O dispositivo parte de uma premissa que, embora possa parecer elementar, possui profundas consequências práticas: o trânsito em julgado de decisão definitiva do STF ou do STJ com efeito vinculante no âmbito judicial passa a vincular também a Administração Tributária.

A inovação deve ser examinada à luz do modelo constitucional de precedentes, da segurança jurídica, da igualdade e, sobretudo, da necessidade de racionalização do contencioso tributário.

O sistema brasileiro há muito abandonou a ideia de que a atividade jurisdicional se encerra na solução individualizada do conflito.

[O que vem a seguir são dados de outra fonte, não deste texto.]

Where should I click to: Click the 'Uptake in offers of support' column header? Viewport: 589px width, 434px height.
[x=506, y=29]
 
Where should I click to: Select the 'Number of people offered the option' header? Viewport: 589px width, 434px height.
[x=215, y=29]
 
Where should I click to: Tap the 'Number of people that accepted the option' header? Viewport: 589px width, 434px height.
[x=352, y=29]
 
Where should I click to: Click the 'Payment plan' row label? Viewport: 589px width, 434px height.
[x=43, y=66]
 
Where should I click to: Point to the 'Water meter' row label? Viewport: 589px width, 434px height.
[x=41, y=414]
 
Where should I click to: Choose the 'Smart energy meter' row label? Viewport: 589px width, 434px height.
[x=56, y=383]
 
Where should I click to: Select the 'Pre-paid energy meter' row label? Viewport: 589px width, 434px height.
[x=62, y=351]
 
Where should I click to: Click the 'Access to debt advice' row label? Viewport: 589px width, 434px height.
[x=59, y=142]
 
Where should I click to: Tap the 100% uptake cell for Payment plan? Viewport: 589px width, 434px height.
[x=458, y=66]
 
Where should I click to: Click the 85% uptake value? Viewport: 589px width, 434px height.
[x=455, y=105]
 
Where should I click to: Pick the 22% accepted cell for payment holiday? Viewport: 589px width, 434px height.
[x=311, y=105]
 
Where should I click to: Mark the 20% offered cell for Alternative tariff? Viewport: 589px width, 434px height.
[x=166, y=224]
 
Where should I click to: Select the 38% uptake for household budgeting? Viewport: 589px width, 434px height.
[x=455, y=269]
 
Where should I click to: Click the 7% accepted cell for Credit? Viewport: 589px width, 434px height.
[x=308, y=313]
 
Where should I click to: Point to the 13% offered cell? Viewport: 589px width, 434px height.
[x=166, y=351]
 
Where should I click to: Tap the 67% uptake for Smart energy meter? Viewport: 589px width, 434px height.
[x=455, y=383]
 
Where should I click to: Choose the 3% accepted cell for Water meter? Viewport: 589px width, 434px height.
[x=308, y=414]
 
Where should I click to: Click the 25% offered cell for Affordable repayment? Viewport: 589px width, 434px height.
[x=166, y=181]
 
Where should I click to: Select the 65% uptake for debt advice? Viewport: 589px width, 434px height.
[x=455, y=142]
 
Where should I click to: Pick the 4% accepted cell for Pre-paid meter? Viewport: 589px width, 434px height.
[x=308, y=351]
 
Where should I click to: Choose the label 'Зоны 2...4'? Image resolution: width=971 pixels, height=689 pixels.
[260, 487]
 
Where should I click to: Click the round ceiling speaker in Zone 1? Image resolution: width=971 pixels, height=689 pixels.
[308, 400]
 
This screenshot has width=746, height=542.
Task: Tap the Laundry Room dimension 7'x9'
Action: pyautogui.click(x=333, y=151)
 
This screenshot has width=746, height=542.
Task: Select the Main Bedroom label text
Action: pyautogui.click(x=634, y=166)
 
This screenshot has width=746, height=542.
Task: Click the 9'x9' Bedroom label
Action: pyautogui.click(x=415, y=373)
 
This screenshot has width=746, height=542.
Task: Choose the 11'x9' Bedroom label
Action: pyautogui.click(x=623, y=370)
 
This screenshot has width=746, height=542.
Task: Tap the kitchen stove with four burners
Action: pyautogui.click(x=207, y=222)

A Constituição Federal, o CPC e a própria evolução da jurisprudência dos tribunais superiores consolidaram um modelo no qual determinadas decisões possuem capacidade de irradiar efeitos para além das partes originalmente envolvidas.

No campo tributário, entretanto, sempre existiu uma dificuldade adicional.

Mesmo diante de uma orientação consolidada dos tribunais superiores, não era incomum que o contribuinte continuasse enfrentando a mesma controvérsia perante a Administração Tributária, seja em procedimento de fiscalização, seja no lançamento, seja no processo administrativo, seja na inscrição em dívida ativa, seja na própria cobrança judicia

O resultado é conhecido: uma controvérsia juridicamente encerrada em determinado nível jurisdicional continuava sendo reproduzida em milhares de relações jurídico-tributárias.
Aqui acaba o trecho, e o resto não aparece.